First, a team at Houston Methodist Research Institute used a drug that manipulates the amount of energy burned by mimicking hormones produced by the thyroid.

"It raised metabolic rate and lead to dramatic weight loss," said lead researcher Dr Kevin Phillips.

The chemical, GC‐1, worked by converting white fat, which is just an energy store, into brown fat. This type of fat helps keep weight off by burning calories and turning them into heat. It is more common in babies. In mice experiments, heat production kicked in and raised the animal's temperature by four degrees. In the space of two weeks, obese mice became thin as they lost half their body fat.

Dr Phillips added: "Our data demonstrate that GC‐1 is a novel fat‐browning agent that may have use in the treatment of obesity and metabolic disease." It is too early to know if the chemical could be used safely in people.

Raising the internal body temperature too much could be deadly. There are also concerns that a drug that has such a dramatic impact on fat would be dangerous elsewhere in the body. Dr Jason Wexler, an endocrinologist in Washington, DC, commented: "This is the Holy Grail - can you take a pill to lose weight? This area is obviously very exciting.

"I would continue to highlight the safety issues and off target effects, that really needs to be hurdled before therapeutic conversion of white fat to brown fat is going to be realised."

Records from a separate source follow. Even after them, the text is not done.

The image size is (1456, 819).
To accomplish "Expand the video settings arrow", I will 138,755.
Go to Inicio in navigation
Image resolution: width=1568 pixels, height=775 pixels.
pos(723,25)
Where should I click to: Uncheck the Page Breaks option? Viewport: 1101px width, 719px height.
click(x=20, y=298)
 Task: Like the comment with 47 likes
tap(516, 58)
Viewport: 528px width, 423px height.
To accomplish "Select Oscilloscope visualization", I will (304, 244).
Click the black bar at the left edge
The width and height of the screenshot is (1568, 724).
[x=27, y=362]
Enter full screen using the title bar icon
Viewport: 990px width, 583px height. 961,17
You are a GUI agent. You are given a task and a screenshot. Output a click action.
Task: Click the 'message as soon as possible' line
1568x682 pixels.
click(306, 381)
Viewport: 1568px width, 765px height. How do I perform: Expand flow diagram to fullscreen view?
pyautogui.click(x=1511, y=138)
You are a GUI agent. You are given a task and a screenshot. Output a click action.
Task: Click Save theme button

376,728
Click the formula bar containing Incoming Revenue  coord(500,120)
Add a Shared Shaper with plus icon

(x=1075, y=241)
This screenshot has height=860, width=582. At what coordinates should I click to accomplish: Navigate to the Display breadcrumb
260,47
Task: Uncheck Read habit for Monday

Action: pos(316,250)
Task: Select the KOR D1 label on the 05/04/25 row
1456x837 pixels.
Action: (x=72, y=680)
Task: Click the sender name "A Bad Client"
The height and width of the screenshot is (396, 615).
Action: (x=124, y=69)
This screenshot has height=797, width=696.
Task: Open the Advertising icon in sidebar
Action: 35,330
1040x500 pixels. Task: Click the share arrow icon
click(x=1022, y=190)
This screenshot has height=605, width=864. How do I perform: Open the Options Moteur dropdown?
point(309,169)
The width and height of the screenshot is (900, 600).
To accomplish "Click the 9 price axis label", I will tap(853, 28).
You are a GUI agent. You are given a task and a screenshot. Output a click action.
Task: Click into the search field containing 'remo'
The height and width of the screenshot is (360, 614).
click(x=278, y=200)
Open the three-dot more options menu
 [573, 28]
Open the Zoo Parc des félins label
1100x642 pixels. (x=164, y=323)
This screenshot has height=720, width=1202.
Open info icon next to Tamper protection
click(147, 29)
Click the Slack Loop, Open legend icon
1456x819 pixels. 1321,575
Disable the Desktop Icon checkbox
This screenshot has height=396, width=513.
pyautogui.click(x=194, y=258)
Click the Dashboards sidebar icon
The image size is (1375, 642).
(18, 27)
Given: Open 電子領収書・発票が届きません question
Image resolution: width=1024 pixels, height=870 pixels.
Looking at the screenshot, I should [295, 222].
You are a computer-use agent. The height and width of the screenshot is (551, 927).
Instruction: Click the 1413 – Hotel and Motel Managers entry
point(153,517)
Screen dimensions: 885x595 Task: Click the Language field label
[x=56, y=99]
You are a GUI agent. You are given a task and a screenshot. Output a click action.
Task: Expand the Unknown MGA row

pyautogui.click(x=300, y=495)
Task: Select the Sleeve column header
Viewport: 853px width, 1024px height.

Meanwhile, an early set of human trials on oxytocin was presented by a team at Harvard Medical School.

'Cuddle' hormone

This hormone is normally released during childbirth and helps a mother bond with her baby. A single dose of the hormone, delivered by nasal spray before breakfast, seemed to reduce appetite and the number of calories consumed in a test on 25 men. The men consumed 122 fewer calories at breakfast after using the nasal spray. If this effect was sustained over three meals a day for a whole year, it could lead to 17kg of weight loss, the researchers calculate.

Previous animal tests suggest there could be a longer‐term effect from multiple doses, but this is still untested in people. Researcher Dr Elizabeth Lawson told the BBC News website: "It is absolutely early work and to me it is incredibly exciting because we're now translating what was found in animals to humans.

"I think it certainly has potential in the treatment of obesity, but we really can't extrapolate to say what would happen over time, those studies need to be done."